In its budget request for FY2017, in addition to the $2.3 billion in advanced appropriations in the FY2016 enacted bill, the U.S. Department of Health and Human Services requested $5.764 billion for payments for foster care and permanency, including $4.992 billion for foster care, $2.780 billion for adoption assistance, $152 million for the guardianship assistance program, and $140 million for the Chafee Foster Care Independence Program, which is the same level as the FY2016 enacted level, requested an additional $4 million for the CFCIP to evaluate how to best serve older youth in the child welfare system, and proposed that Congress allow the redistribution of any unobligated Chafee formula grant funds available at the end of the two-year expenditure period to jurisdictions that indicate an interest in receiving the funds. HHS also proposed to allow title IV-E agencies that have extended foster care to age 21 to use existing CFCIP funds to serve young people formerly in foster care through age 23 to prevent an abrupt end to services when children age out of foster care in those states. Both the Senate bill and the House bill provide $5.764 billion for payments for foster care and permanency with the requested levels of $4.992 billion for foster care, $2.780 billion for adoption assistance, and 152 million for the guardianship assistance program and $140 million, excluding the $4 million additionally requested, for the CFCIP allocated in the Senate Committee Report and the House Committee Report. The proposed level of funding for the CFCIP is the same level of funding as in FY2013 when approximately 100,000 youth received services to aid in transition from foster care to adulthood and only about 15% of these youth received room and board financial assistance, in particular. Congress should increase funding for foster care, adoption assistance, kinship guardianship assistance, and the CFCIP so that no youth leaving or aging out of foster care remains or becomes homeless.

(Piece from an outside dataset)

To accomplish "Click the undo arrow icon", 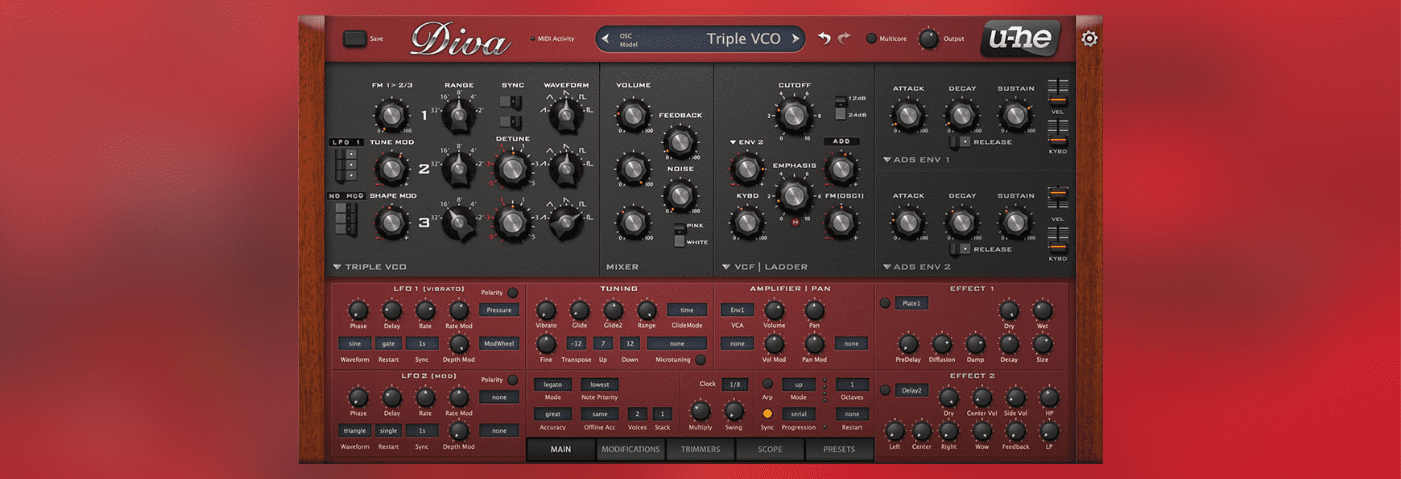I will [x=824, y=38].
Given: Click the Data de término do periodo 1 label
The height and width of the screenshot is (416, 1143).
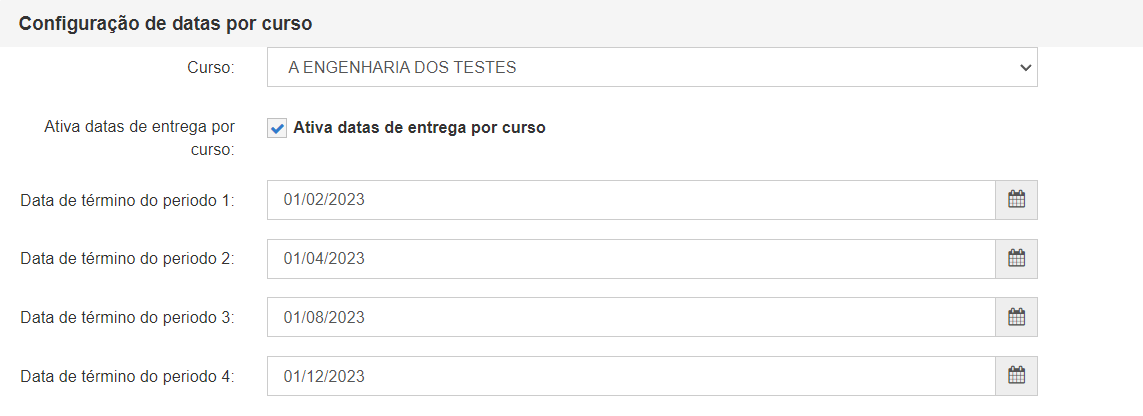Looking at the screenshot, I should (x=128, y=200).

With hundreds of thousands of youth leaving foster care each year and approximately 25,000 aging out of foster care each year and approximately one-quarter in foster care at age 17 who left or aged out of foster care experiencing homelessness in the next two years, Congress should provide more funding so that more than 3,000 youth who leave or age out of foster care can obtain housing through the family unification program and so that more than 15,000 foster care and former foster care youth can receive housing assistance through the Chafee Foster Care Independence Program.